§ What to do: Without the pictures, repeat all of the data exactly as it appears below.

[Stored data]

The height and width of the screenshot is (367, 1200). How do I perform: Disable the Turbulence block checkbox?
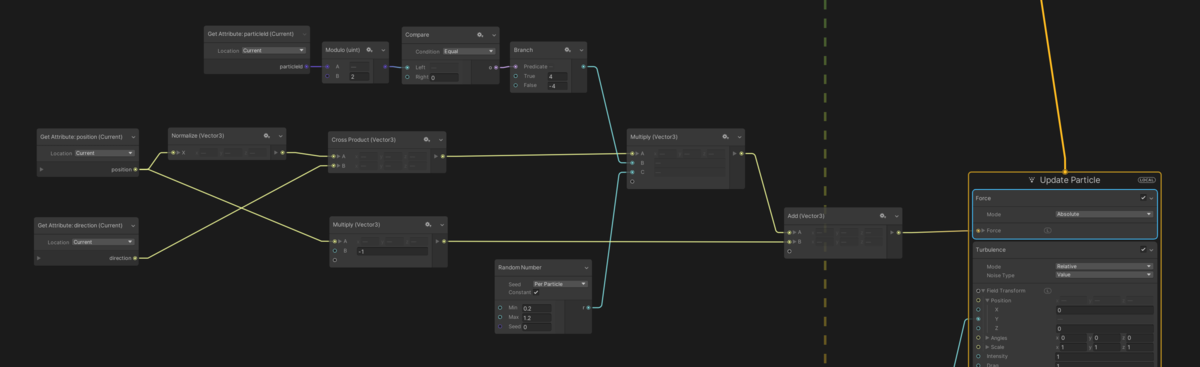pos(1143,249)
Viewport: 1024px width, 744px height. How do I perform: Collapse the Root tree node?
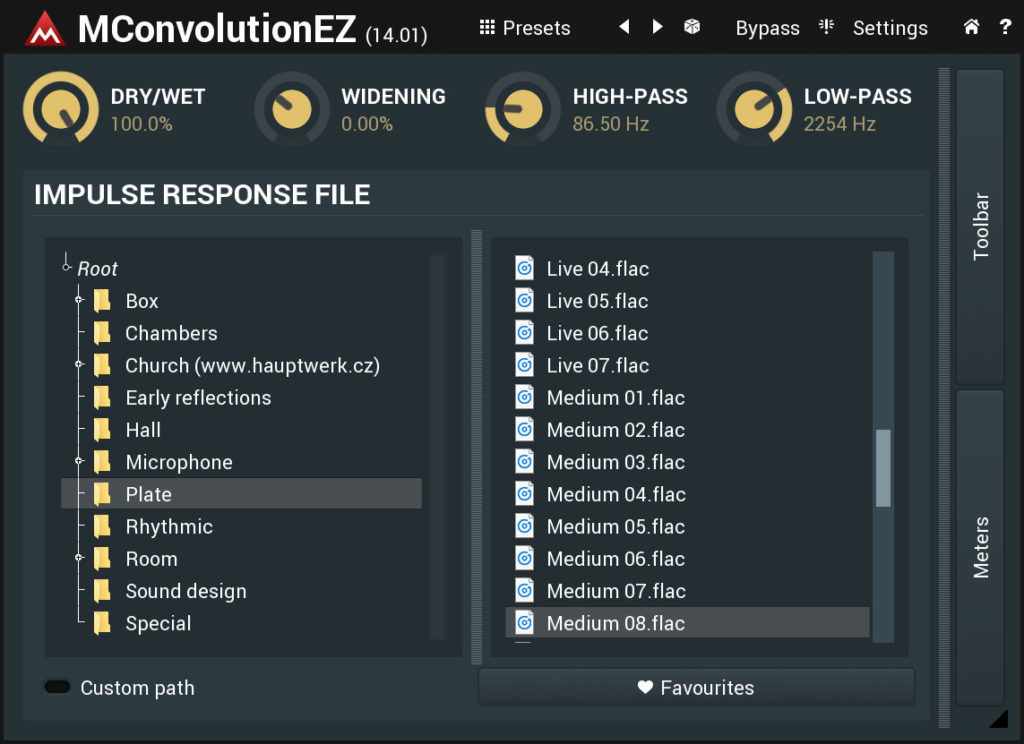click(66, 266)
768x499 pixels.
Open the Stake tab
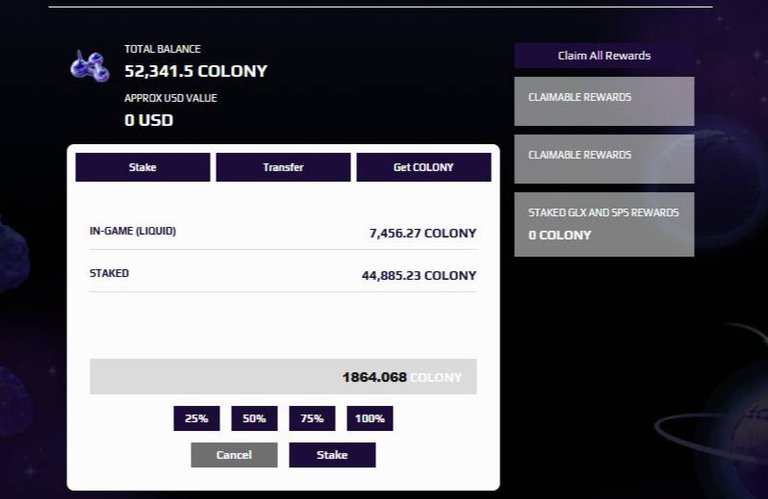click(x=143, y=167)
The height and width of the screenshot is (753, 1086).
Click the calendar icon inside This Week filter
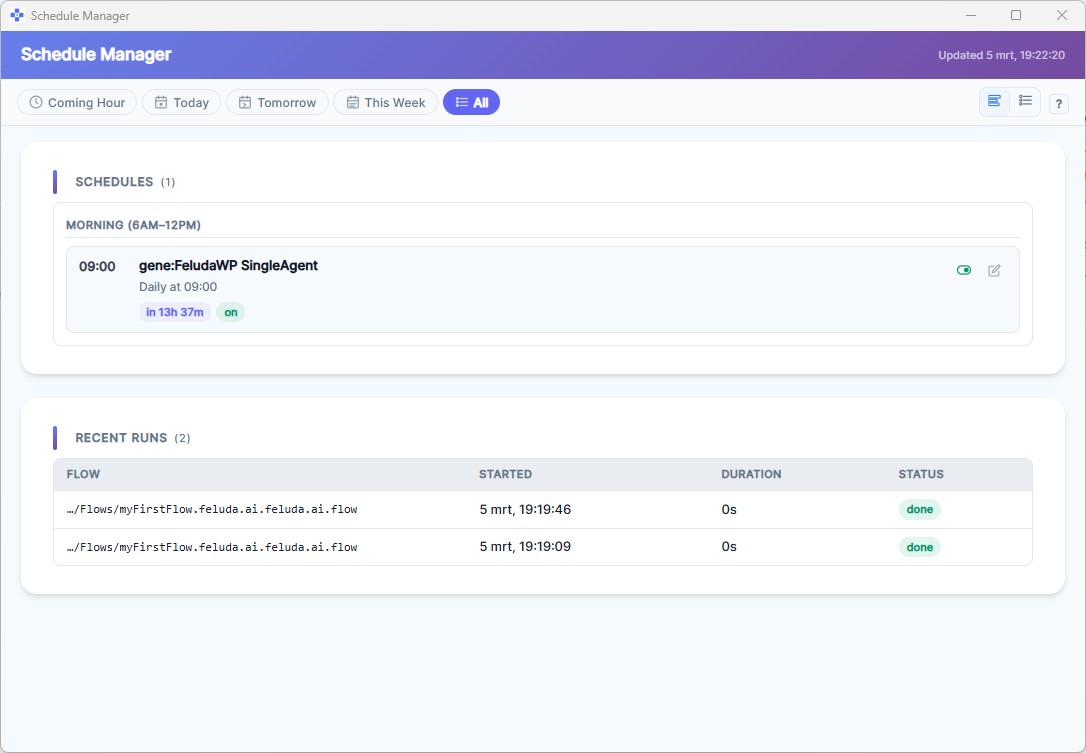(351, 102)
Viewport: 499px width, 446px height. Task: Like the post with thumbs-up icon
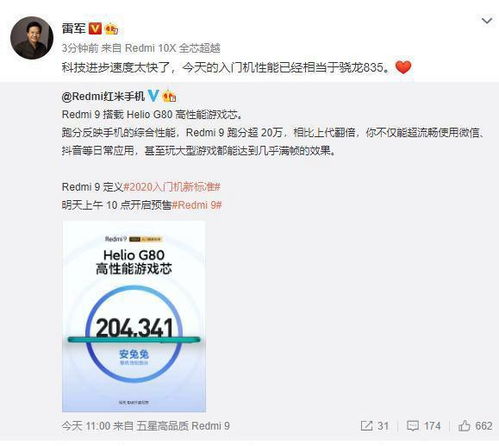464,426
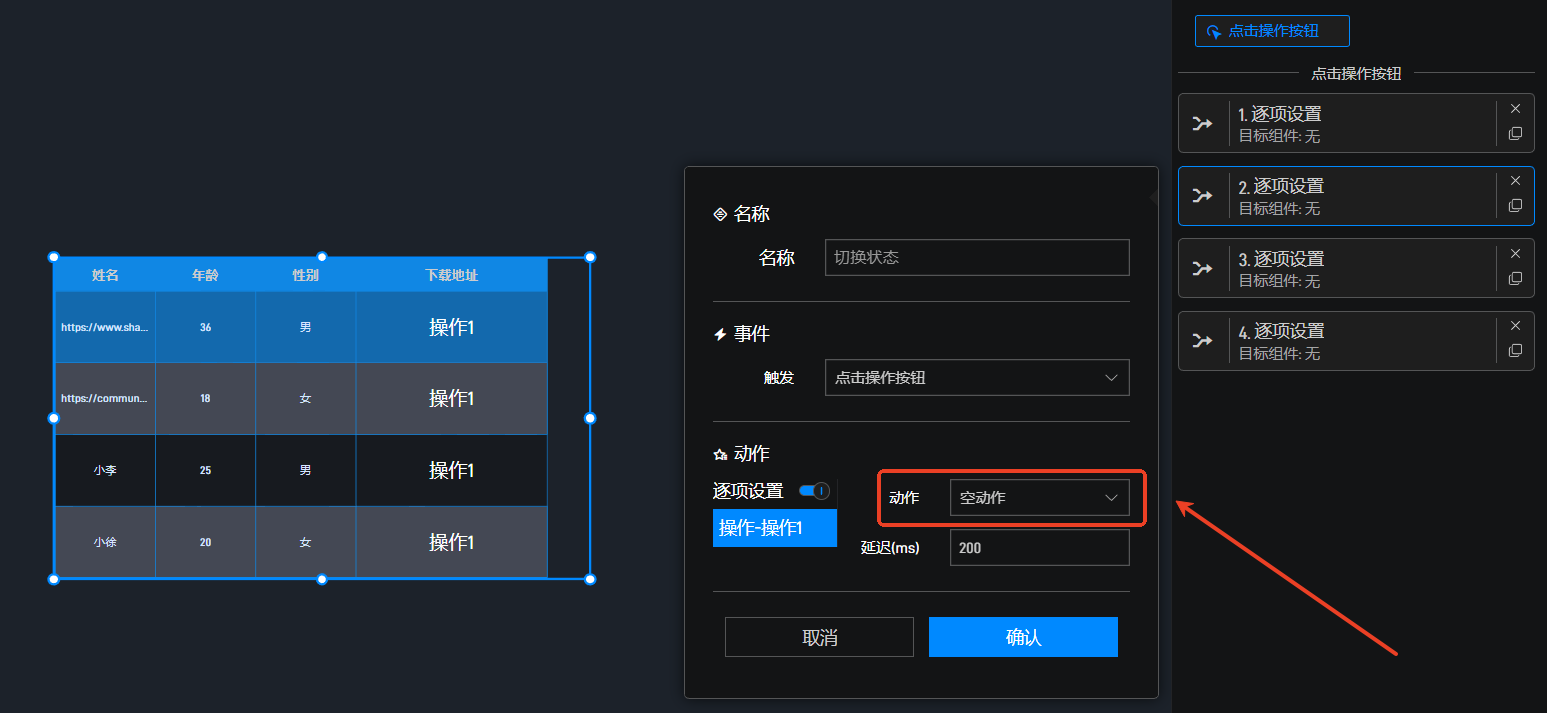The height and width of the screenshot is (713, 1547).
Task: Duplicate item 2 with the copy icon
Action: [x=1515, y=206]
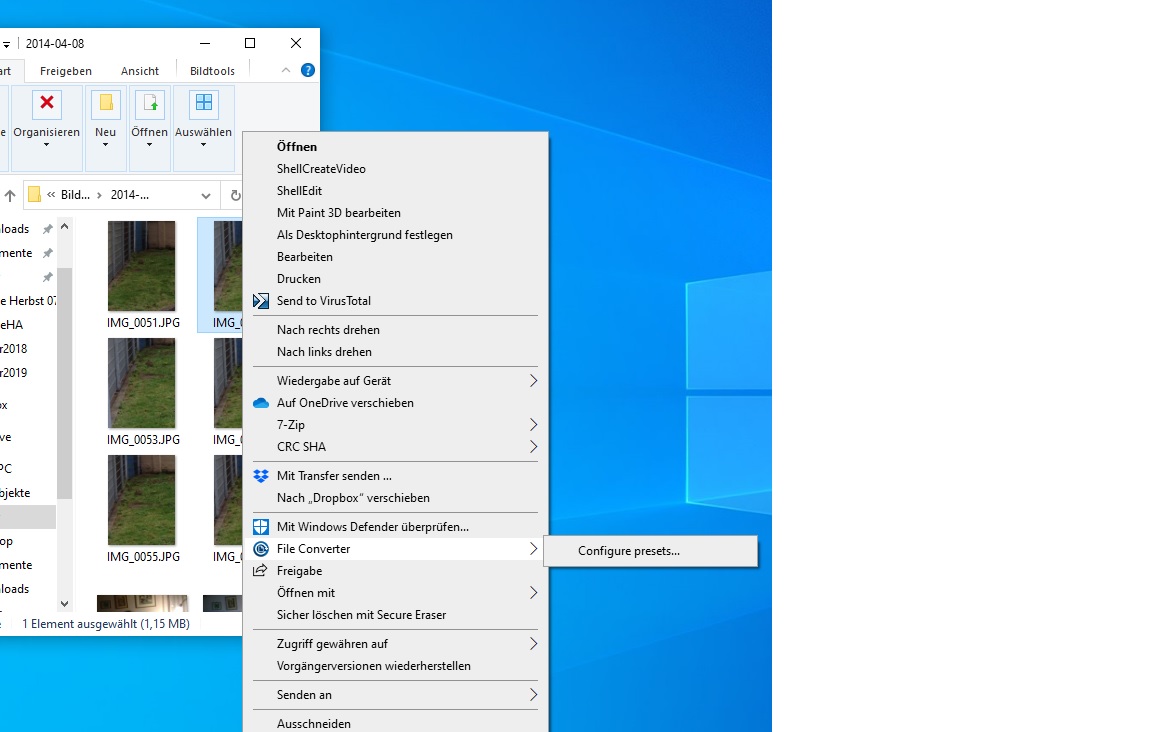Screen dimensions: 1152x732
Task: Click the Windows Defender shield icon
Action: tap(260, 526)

§ Solution for this task:
The height and width of the screenshot is (367, 1200). How do I perform: Disable the Turbulence block checkbox?
pos(1143,249)
Viewport: 1024px width, 744px height. How do I perform: Collapse the Root tree node?
click(66, 266)
768x499 pixels.
Open the Stake tab
click(x=143, y=167)
The height and width of the screenshot is (753, 1086).
Click the calendar icon inside This Week filter
(351, 102)
Viewport: 499px width, 446px height. Task: Like the post with thumbs-up icon
464,426
The height and width of the screenshot is (713, 1547).
Task: Duplicate item 2 with the copy icon
Action: [x=1515, y=206]
Screen dimensions: 1152x732
Task: Click the Windows Defender shield icon
Action: tap(260, 526)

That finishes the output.